## Records for the exercise

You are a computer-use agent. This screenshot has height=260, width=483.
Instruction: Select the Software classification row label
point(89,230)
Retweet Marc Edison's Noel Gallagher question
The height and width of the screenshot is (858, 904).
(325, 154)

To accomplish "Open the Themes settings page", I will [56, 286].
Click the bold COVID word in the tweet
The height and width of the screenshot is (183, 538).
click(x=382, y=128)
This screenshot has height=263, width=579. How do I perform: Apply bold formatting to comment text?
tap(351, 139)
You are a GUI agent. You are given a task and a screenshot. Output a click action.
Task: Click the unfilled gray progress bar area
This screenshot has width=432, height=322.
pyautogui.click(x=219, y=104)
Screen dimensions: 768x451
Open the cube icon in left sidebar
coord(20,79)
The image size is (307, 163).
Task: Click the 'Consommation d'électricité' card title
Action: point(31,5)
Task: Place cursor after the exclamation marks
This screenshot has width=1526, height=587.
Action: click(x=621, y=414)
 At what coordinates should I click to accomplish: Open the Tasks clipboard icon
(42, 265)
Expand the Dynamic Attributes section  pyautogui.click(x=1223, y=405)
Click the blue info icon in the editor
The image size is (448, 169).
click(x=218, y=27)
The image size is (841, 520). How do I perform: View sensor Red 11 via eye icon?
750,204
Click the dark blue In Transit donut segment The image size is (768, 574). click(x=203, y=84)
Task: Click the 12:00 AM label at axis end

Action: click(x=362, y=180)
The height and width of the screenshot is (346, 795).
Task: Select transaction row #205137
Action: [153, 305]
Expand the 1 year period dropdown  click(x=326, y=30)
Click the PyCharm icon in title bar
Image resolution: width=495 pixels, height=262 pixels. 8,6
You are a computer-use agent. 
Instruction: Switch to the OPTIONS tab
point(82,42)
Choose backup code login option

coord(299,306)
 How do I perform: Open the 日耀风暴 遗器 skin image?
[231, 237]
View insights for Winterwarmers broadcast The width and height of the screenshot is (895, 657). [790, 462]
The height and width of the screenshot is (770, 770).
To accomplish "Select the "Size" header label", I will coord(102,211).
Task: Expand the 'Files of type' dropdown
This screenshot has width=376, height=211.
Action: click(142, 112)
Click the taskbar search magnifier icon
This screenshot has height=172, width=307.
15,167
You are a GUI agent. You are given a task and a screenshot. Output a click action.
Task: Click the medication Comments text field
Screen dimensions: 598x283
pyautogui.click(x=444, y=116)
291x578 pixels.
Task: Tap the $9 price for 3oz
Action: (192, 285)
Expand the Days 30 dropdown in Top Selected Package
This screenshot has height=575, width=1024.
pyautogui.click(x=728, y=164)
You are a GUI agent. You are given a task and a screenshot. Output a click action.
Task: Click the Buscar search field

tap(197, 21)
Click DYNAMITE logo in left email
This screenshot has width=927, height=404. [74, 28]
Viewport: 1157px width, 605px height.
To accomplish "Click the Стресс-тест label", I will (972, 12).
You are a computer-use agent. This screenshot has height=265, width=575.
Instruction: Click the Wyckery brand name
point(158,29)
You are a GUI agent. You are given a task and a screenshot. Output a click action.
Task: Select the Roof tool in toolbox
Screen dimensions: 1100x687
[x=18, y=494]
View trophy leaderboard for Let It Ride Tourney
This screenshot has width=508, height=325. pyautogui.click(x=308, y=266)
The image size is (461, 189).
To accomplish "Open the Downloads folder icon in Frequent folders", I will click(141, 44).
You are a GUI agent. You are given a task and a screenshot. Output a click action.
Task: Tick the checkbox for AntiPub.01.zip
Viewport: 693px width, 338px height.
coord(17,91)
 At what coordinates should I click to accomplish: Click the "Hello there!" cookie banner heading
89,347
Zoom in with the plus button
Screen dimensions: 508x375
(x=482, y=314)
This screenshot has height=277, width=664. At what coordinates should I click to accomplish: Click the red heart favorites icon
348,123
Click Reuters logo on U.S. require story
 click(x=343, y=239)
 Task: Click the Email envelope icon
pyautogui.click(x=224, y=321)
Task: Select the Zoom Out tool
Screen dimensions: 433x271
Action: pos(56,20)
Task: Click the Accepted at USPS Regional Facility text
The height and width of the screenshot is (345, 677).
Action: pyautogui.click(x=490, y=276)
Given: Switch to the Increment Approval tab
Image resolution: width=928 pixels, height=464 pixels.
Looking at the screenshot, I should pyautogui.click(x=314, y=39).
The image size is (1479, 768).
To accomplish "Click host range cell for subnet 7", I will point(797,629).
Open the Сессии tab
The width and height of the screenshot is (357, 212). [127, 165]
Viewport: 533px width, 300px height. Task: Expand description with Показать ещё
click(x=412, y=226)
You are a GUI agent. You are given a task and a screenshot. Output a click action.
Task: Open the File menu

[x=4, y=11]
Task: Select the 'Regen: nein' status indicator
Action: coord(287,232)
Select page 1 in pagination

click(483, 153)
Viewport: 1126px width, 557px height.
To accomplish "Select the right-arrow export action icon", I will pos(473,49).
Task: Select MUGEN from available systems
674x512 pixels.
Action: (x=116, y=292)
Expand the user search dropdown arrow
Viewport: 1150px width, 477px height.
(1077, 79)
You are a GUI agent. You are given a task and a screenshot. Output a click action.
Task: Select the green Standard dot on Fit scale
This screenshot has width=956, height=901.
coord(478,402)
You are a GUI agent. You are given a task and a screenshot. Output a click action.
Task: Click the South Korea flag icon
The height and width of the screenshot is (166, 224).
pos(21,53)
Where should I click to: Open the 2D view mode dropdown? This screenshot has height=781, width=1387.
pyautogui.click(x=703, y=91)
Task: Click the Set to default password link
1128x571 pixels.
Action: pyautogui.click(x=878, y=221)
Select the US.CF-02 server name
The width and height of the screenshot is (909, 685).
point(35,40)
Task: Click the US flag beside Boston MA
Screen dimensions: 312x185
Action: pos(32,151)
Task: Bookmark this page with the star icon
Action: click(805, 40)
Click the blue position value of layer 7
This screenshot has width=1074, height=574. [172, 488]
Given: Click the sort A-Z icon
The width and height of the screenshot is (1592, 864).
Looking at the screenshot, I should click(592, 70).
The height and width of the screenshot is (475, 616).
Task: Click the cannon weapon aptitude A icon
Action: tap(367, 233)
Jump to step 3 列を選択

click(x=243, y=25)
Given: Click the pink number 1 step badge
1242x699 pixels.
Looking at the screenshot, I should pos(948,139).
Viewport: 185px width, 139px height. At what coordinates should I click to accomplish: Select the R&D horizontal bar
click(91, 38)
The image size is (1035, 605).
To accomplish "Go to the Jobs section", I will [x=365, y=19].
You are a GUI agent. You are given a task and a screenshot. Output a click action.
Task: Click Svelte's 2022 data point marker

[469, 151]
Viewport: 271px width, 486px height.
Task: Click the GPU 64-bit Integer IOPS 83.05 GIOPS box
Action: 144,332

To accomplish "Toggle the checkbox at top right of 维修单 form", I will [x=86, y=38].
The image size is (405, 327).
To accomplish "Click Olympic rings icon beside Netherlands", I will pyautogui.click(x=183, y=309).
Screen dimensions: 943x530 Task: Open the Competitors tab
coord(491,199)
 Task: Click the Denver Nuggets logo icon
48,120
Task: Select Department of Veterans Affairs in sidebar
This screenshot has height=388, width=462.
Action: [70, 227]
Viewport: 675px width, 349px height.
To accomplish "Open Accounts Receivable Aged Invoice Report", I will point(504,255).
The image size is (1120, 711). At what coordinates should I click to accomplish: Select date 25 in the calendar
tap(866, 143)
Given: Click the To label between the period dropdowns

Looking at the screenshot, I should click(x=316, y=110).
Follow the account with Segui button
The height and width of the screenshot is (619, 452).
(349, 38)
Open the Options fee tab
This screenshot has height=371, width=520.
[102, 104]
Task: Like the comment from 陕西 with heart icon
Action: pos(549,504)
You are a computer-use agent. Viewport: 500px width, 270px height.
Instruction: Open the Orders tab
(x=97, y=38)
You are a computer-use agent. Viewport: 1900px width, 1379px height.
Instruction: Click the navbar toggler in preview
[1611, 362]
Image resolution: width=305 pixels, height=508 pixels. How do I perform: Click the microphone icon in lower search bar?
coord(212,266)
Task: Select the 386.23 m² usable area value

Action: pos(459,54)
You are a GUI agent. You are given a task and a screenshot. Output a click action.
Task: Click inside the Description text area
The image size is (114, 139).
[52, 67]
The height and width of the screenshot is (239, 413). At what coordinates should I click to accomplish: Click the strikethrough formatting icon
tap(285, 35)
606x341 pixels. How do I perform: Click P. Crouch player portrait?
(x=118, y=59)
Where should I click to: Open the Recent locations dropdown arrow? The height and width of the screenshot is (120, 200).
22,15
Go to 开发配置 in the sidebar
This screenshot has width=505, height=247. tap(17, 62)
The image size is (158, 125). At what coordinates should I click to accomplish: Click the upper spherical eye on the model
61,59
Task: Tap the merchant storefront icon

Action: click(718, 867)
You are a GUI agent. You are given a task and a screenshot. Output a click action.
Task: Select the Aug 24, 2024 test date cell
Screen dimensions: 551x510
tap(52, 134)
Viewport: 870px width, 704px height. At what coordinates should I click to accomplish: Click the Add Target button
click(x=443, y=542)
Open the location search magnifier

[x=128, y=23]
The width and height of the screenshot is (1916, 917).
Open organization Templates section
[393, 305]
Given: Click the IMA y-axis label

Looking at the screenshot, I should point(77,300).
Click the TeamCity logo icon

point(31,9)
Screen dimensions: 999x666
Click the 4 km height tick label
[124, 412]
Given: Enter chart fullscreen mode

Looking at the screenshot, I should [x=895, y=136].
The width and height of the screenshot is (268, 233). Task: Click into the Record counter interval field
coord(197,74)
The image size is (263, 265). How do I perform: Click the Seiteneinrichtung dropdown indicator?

## Activity
Every line of the listing that holds the word "beside" should be counted. Please give that number only.

## Result
2